Write out, unchanged, the lines from the one holding "Where should I click to: Open" to the close of the listing. Both the first and last lines belong in it.
■ ■ ■ ■ ■
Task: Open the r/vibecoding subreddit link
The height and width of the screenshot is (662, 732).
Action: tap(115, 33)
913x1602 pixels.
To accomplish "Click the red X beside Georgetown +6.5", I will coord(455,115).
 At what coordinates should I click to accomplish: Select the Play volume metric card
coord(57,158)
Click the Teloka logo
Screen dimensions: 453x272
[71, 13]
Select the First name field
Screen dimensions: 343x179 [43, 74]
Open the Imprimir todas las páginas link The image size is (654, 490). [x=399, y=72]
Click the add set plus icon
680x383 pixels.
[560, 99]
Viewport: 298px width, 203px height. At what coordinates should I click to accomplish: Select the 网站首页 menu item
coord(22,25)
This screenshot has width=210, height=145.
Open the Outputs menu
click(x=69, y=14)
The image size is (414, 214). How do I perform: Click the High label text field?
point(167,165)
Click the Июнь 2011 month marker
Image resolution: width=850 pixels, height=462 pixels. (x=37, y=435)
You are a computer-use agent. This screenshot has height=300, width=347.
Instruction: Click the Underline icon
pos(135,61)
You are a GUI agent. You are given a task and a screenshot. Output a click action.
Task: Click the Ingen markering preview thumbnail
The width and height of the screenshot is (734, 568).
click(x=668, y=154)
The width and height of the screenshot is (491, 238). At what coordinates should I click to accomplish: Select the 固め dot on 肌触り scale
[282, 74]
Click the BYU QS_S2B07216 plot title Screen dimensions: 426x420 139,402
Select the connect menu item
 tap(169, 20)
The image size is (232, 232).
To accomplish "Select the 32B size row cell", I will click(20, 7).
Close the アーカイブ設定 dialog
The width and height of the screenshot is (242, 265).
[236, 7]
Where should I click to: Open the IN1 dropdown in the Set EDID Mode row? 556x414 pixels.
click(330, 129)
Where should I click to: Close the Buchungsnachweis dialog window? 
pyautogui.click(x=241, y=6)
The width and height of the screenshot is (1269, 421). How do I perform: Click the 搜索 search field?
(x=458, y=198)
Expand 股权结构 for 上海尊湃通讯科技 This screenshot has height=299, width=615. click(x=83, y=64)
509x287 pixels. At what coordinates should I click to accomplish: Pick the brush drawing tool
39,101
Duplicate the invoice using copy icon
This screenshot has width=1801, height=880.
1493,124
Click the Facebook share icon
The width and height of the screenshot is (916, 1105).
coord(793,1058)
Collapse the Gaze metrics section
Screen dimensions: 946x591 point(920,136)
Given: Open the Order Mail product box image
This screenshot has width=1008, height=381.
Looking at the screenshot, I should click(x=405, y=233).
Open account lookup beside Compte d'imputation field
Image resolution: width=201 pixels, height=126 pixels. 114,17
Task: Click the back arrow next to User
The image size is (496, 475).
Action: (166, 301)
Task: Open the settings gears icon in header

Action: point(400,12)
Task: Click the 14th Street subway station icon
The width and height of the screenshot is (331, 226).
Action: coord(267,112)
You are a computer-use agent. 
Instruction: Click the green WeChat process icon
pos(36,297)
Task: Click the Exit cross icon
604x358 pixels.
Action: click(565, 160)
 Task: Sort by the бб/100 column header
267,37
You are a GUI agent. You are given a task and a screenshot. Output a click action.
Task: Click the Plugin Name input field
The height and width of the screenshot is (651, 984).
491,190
■ ■ ■ ■ ■
# ANSWER SPACE
Where should I click to: Open the IN1 dropdown in the Set EDID Mode row? 556x414 pixels.
click(330, 129)
Where should I click to: Close the Buchungsnachweis dialog window? 
pyautogui.click(x=241, y=6)
The width and height of the screenshot is (1269, 421). How do I perform: Click the 搜索 search field?
(x=458, y=198)
Expand 股权结构 for 上海尊湃通讯科技 This screenshot has height=299, width=615. click(x=83, y=64)
509x287 pixels. At what coordinates should I click to accomplish: Pick the brush drawing tool
39,101
Duplicate the invoice using copy icon
This screenshot has width=1801, height=880.
1493,124
Click the Facebook share icon
The width and height of the screenshot is (916, 1105).
coord(793,1058)
Collapse the Gaze metrics section
Screen dimensions: 946x591 point(920,136)
Given: Open the Order Mail product box image
This screenshot has width=1008, height=381.
Looking at the screenshot, I should click(x=405, y=233).
Open account lookup beside Compte d'imputation field
Image resolution: width=201 pixels, height=126 pixels. 114,17
Task: Click the back arrow next to User
The image size is (496, 475).
Action: (166, 301)
Task: Open the settings gears icon in header

Action: point(400,12)
Task: Click the 14th Street subway station icon
The width and height of the screenshot is (331, 226).
Action: coord(267,112)
You are a computer-use agent. 
Instruction: Click the green WeChat process icon
pos(36,297)
Task: Click the Exit cross icon
604x358 pixels.
Action: click(565, 160)
 Task: Sort by the бб/100 column header
267,37
You are a GUI agent. You are given a task and a screenshot. Output a click action.
Task: Click the Plugin Name input field
The height and width of the screenshot is (651, 984).
491,190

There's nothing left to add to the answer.